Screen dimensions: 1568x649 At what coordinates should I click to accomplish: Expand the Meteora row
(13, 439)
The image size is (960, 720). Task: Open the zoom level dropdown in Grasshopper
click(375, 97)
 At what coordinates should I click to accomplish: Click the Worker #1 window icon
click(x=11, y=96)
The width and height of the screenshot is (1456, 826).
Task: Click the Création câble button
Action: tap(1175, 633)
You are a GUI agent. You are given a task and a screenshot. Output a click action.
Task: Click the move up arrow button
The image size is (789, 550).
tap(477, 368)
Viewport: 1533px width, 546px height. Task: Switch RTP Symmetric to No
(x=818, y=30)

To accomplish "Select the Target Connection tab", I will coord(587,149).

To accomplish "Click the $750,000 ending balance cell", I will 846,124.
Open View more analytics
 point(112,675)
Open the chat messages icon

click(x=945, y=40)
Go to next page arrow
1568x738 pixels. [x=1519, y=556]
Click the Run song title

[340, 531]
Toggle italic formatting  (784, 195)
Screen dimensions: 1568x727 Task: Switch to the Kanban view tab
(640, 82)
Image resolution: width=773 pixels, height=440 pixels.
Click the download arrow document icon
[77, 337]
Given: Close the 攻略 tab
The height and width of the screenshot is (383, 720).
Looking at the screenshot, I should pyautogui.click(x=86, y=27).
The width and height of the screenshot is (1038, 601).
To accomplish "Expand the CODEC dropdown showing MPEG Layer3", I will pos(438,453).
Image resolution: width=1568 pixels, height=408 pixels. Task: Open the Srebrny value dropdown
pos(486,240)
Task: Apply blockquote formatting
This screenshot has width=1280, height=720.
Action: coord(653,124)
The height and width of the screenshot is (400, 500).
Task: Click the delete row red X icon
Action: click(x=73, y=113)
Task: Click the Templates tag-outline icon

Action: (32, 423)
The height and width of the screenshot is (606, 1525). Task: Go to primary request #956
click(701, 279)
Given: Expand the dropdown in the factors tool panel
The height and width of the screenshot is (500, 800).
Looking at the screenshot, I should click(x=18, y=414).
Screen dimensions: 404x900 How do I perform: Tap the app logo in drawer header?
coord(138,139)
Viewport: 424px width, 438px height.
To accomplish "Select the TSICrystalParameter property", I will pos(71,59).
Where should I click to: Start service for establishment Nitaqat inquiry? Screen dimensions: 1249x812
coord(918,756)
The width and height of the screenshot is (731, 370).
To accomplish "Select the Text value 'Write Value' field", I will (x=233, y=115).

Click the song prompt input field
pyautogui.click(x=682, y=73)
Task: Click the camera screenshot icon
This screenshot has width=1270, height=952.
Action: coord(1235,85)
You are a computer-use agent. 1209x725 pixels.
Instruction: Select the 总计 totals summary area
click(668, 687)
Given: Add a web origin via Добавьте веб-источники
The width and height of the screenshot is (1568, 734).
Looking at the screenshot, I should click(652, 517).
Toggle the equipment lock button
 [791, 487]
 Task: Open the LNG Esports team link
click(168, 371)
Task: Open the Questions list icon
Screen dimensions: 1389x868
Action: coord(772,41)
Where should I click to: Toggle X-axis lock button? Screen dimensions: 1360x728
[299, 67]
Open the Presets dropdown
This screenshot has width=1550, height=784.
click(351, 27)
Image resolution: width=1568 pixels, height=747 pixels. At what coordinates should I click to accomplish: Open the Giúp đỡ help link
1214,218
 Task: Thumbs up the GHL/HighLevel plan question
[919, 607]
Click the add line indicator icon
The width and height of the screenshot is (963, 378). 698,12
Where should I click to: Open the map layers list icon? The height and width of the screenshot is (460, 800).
● ● ● ● ●
Reproduce the stretch of the listing from the line that contains "You are a GUI" through the line that contains "I will coord(587,149).", both included, with the requests unchanged. Multiply each coordinate in the answers by 0.45 and round to whole numbers, with halves rounded up.

You are a GUI agent. You are given a task and a screenshot. Output a click action.
Task: Click the move up arrow button
The image size is (789, 550).
tap(215, 166)
Viewport: 1533px width, 546px height. Task: Switch RTP Symmetric to No
(x=368, y=14)

To accomplish "Select the Target Connection tab", I will coord(264,67).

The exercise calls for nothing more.